Il faut se souvenir en effet que, si elle eut accès au images du manuscrit et à sa traduction anglaise, Jenaveve McCraw n’a sans doute pas été en mesure d’établir une relation univoque entre les paragraphes de cette traduction et les différentes illustrations qui parsèment le manuscrit LaraDansil.
c) Celui-ci cependant nous apprend que la mère qui n’est pas une mère… tout à la fin vint sur Dénial en raison de ce qu’elle avait appris grâce à l’examen du manuscrit (« parce qu’elle avait vu les images », texte n°56).
Or les textes qui accompagnent ses deux masques mortuaires présumés (n°56 et 58) concernent les destins croisés de Lara et Dansil, amplement décrits par ailleurs dans la version anglaise du manuscrit. C’est par conséquent sur une terre morte (c’est-à-dire sur Kajun) que « la mère qui n’est pas une mère » se rendit lorsqu’elle emprunta le portail entre les mondes qui, le 14 février 1900, s’ouvrit pour elle à Hanging Rock :
La mère, qui n’était pas une mère,
parce qu’elle avait vu l’image,
et parce qu’elle pouvait le faire,
d’abord se rendit sur Dénial, et vit que Dénial
était désormais une terre silencieuse, inculte et sans vie.
d) On trouve enfin, dans le texte n°53, un court développement sur la liberté et le déterminisme, la prévoyance humaine et le destin de l’univers : les images, nous dit le manuscrit, ne commandent pas, ne dirigent pas, ne sont pas par elles-mêmes vraies ; elles doivent, pour se transformer en vérités, pour déterminer des règles de conduite, pour s’accorder au monde, être comprises et approuvées du fond du cœur par ceux et celles à qui elles s’adressent.

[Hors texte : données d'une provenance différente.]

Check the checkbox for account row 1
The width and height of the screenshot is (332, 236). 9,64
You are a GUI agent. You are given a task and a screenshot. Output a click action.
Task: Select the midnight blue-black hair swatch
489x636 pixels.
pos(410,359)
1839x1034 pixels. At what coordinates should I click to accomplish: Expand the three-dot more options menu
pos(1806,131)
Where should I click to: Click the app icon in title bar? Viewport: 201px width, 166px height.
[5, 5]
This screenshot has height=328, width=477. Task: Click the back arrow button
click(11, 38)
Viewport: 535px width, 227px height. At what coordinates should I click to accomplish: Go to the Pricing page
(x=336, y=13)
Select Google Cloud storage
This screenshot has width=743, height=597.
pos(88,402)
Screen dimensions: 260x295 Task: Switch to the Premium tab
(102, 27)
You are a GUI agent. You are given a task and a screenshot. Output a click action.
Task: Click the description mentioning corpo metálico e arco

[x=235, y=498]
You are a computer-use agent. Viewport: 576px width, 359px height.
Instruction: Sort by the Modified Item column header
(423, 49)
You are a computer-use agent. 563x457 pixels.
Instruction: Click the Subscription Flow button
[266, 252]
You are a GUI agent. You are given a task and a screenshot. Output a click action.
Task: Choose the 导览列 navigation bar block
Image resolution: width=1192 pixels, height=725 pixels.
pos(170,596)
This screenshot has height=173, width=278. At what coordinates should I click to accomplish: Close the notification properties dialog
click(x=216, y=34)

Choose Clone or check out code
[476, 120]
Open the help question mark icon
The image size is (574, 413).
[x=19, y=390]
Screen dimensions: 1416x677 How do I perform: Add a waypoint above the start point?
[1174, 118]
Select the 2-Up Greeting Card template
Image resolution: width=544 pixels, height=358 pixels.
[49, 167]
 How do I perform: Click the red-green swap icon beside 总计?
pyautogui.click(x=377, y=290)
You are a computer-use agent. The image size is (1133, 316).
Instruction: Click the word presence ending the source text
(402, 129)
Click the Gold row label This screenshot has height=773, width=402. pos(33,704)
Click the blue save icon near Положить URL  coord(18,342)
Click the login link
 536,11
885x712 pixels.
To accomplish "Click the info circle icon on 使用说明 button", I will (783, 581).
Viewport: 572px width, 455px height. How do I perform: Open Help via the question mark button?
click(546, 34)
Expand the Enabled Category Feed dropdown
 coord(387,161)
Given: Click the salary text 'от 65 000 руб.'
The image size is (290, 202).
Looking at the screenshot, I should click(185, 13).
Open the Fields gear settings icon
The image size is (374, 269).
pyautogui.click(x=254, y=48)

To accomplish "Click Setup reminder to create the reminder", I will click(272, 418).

Mais cette liberté humaine, dans le contexte de l’histoire qui nous est racontée par le manuscrit LaraDansil, est solidaire de la capacité à « voyager » entre les espaces et les durées, à se transférer soi-même de la Terre en Énantia. Et de tels voyageurs peuvent revenir sur leurs traces, remanier des paroles pourtant dites et approuvées par eux jadis, contredire des images peintes qu’ils ont pourtant déjà observées et comprises, bouleversant ainsi des mondes auparavant visités et explorés, annulant des actes réellement accomplis, et qu’ils se remémorent.